# Task to complete:
From the line with "Gare espletate (45, 107)" to the line with "Accept all [button] (75, 2507)", retype every line exactly, including those two, and leave out the rest of the data below.

# Saved entries:
'''

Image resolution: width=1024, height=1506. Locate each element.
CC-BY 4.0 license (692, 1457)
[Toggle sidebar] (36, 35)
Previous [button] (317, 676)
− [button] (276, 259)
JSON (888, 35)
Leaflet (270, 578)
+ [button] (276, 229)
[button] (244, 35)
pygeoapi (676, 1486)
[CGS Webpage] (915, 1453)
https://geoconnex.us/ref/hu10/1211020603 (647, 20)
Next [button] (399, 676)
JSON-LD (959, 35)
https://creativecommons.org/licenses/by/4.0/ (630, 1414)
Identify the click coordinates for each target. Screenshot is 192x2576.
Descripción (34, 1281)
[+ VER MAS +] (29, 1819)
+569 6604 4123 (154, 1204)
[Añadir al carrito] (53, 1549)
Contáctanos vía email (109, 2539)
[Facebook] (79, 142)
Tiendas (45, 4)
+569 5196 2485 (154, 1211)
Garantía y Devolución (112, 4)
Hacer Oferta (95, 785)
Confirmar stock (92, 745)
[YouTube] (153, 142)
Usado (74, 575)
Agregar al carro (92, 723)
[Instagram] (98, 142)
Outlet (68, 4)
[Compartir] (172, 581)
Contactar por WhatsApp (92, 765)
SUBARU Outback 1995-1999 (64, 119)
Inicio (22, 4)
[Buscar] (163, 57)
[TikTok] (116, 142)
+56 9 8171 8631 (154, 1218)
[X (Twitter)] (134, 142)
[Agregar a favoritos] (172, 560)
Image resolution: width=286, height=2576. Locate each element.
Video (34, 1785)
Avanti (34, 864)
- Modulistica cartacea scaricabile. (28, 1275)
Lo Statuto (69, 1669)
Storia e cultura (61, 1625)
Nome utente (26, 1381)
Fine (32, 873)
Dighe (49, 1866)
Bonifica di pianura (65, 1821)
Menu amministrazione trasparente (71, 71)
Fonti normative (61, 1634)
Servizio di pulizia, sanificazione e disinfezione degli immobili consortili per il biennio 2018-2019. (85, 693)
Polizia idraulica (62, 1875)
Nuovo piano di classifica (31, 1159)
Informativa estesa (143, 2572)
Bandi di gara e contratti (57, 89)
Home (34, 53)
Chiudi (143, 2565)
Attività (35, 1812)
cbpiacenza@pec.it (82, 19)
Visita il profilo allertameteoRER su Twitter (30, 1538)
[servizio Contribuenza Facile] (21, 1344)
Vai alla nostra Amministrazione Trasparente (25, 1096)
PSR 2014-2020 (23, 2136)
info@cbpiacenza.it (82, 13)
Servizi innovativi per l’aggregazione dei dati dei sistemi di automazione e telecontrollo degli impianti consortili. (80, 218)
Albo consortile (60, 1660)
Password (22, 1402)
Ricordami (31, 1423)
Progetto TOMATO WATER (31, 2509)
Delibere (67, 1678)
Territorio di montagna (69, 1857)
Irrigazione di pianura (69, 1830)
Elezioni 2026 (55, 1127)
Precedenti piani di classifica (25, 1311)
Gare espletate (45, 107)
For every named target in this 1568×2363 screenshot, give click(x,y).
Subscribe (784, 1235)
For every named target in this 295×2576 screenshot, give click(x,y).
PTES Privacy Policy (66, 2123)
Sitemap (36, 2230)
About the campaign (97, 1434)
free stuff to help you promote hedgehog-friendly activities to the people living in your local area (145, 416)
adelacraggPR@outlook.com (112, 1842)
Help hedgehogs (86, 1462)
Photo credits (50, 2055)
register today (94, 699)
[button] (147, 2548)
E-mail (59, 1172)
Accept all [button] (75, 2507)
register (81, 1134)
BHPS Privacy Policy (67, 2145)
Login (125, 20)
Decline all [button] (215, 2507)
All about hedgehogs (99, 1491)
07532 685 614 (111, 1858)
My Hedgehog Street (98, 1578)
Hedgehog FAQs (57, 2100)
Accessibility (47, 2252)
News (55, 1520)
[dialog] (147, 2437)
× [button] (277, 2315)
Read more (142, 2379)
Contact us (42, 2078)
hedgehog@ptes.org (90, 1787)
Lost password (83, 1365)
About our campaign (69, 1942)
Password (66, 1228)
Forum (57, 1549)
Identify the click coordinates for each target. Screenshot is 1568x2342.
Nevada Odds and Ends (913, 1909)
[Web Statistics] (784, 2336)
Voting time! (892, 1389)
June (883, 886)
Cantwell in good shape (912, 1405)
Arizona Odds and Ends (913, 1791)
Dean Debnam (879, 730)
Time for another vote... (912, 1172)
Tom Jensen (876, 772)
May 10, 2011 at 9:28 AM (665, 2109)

'''

# Solution:
Gare espletate (45, 107)
For every named target in this 1568×2363 screenshot, give click(x,y).
Subscribe (784, 1235)
For every named target in this 295×2576 screenshot, give click(x,y).
PTES Privacy Policy (66, 2123)
Sitemap (36, 2230)
About the campaign (97, 1434)
free stuff to help you promote hedgehog-friendly activities to the people living in your local area (145, 416)
adelacraggPR@outlook.com (112, 1842)
Help hedgehogs (86, 1462)
Photo credits (50, 2055)
register today (94, 699)
[button] (147, 2548)
E-mail (59, 1172)
Accept all [button] (75, 2507)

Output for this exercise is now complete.